▶ **Tarefa 1**: Transcreva sem alterações o trecho do texto sobre a grandeza humana, desde "Na Tradição Ocidental" até "produzido por ele.".

....

O rosto espantado, os olhos chorados: claudiquei

15/09/2021

Há pouco tempo, mal conseguindo andar eretos, estávamos nos dispersando pelas savanas africanas, evoluindo para além dos limites das nossas condições naturais (Darwin). De repente deparamo-nos com a circunscrição da cultura, nascida de nós, condição da vida humana em comum (Freud).

Aí estamos: um “animal político” (Aristóteles). Feitos do acaso, lançados no mundo, sendo enquanto somos (Heidegger). Pensamo-nos “a medida de todas as coisas” (Protágoras), o que interpreto (há controvérsias) como a capacidade humana de valorar e significar tudo, produzindo a realidade.

Nessa condição de acaso, produzindo juízos grandiosos de nós por nós mesmos, num mundo que nos abriga e nos aprisiona, não entendemos nossa insignificância diante do Universo (Malraux). Esse “pobre ator que se pavoneia não percebe que a vida é uma sombra que caminha” (Shakespeare).

Camus disse que se filosofássemos para valer consideraríamos o suicídio, o que é desesperador. Mas o humano resiste: no Vale de Baca, lugar da impossibilidade humana, não obstante as lamentações, os peregrinos cavam fontes e resolvem sua romaria (Bíblia), o que é esperançoso.

Entre sermos insignificantes e a medida de todas as coisas, temos algum valor? Bem, se conceituarmos, teremos o conceito que nos dermos: se grande, grande; se pequeno, pequeno. “A grandeza da humanidade consiste na sua decisão de ser mais forte que a condição humana” (Camus).

Que é ser mais forte do que a condição humana? De comum, mede-se a grandeza de um\a humano\a por sua fama, sua marca no mundo, sua inteligência, sua arte, seu poder, Haveria outras credenciais? A habilitação costumeira é mesmo a relação de alguém com o poder. 

Na Tradição Ocidental o senso comum refere Jesus Cristo como exemplo sobrelevado. Discrepo. O cristianismo, Cristo de carona, foi imposto de cima para baixo pelo Império Romano, pelo Império Carolíngio, pela Igreja Católica. Referido como paz, é produto de sistemática violência.

Se a grandeza humana deve ser aferida por relações de poder, eu tenho que a referência é Nelson Mandela. Também Mandela estabeleceu-se na História em decorrência de relações de poder. No seu caso, porém, tudo veio de baixo para cima. Mandela venceu o poder, não foi produzido por ele.

....

▶ **Tarefa 2**: Organize em um CSV de duas colunas, "texto" e "resposta", apenas os registros que vão do início dos registros até a linha que contém "porch builder (212, 440)", ambas as pontas incluídas, com uma linha para cada registro, cada campo entre aspas e as quebras de linha trocadas por espaços.

▶ **Registros fornecidos**:
....

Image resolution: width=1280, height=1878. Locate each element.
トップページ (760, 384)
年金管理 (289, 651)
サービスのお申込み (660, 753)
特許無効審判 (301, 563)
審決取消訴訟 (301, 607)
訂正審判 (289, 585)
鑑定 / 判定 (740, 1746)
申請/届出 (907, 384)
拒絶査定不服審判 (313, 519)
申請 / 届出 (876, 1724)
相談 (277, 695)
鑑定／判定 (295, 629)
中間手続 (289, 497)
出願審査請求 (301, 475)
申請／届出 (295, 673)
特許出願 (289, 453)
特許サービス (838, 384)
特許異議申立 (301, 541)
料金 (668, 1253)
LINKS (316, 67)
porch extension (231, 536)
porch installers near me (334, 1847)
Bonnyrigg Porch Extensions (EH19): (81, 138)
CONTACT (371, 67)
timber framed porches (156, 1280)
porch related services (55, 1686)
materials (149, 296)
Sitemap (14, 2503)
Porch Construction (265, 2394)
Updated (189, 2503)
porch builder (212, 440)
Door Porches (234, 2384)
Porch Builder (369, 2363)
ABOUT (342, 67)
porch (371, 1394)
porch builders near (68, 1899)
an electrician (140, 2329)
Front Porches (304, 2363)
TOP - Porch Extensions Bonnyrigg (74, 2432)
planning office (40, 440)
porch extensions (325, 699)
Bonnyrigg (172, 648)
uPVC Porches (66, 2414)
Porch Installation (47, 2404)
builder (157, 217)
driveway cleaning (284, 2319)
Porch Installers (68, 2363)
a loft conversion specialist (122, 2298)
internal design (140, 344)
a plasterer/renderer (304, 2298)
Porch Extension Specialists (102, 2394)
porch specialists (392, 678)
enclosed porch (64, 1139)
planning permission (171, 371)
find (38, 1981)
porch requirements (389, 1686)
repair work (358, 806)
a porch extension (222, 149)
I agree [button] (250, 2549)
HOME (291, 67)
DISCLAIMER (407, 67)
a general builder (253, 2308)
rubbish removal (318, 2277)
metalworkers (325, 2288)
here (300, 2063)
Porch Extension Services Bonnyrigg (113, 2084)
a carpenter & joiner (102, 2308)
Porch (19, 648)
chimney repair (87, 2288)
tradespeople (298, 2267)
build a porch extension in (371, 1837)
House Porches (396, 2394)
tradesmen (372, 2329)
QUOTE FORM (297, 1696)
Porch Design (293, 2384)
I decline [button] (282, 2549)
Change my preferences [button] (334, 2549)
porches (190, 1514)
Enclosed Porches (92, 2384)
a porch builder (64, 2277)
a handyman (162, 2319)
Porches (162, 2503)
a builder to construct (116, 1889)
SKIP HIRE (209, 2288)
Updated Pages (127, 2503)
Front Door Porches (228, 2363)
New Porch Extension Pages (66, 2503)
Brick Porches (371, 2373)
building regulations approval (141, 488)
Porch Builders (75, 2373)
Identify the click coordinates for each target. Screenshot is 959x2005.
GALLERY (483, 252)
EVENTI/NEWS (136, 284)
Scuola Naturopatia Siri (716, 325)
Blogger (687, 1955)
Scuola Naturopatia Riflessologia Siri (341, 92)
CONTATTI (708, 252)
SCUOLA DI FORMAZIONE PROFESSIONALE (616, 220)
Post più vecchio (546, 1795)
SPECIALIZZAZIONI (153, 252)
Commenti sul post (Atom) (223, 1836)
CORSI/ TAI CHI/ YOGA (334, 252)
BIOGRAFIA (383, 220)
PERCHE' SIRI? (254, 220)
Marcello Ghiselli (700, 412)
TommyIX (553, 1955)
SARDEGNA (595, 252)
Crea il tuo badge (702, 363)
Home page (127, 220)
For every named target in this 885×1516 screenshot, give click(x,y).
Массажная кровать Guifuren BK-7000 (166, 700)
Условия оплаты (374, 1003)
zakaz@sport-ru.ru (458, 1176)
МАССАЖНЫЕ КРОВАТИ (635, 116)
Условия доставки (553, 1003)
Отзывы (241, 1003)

....

▶ **Resposta 1**:
Na Tradição Ocidental o senso comum refere Jesus Cristo como exemplo sobrelevado. Discrepo. O cristianismo, Cristo de carona, foi imposto de cima para baixo pelo Império Romano, pelo Império Carolíngio, pela Igreja Católica. Referido como paz, é produto de sistemática violência.

Se a grandeza humana deve ser aferida por relações de poder, eu tenho que a referência é Nelson Mandela. Também Mandela estabeleceu-se na História em decorrência de relações de poder. No seu caso, porém, tudo veio de baixo para cima. Mandela venceu o poder, não foi produzido por ele.

▶ **Resposta 2**:
texto,resposta
"Image resolution: width=1280, height=1878. Locate each element. トップページ","(760, 384)"
"年金管理","(289, 651)"
"サービスのお申込み","(660, 753)"
"特許無効審判","(301, 563)"
"審決取消訴訟","(301, 607)"
"訂正審判","(289, 585)"
"鑑定 / 判定","(740, 1746)"
"申請/届出","(907, 384)"
"拒絶査定不服審判","(313, 519)"
"申請 / 届出","(876, 1724)"
"相談","(277, 695)"
"鑑定／判定","(295, 629)"
"中間手続","(289, 497)"
"出願審査請求","(301, 475)"
"申請／届出","(295, 673)"
"特許出願","(289, 453)"
"特許サービス","(838, 384)"
"特許異議申立","(301, 541)"
"料金","(668, 1253)"
"LINKS","(316, 67)"
"porch extension","(231, 536)"
"porch installers near me","(334, 1847)"
"Bonnyrigg Porch Extensions (EH19):","(81, 138)"
"CONTACT","(371, 67)"
"timber framed porches","(156, 1280)"
"porch related services","(55, 1686)"
"materials","(149, 296)"
"Sitemap","(14, 2503)"
"Porch Construction","(265, 2394)"
"Updated","(189, 2503)"
"porch builder","(212, 440)"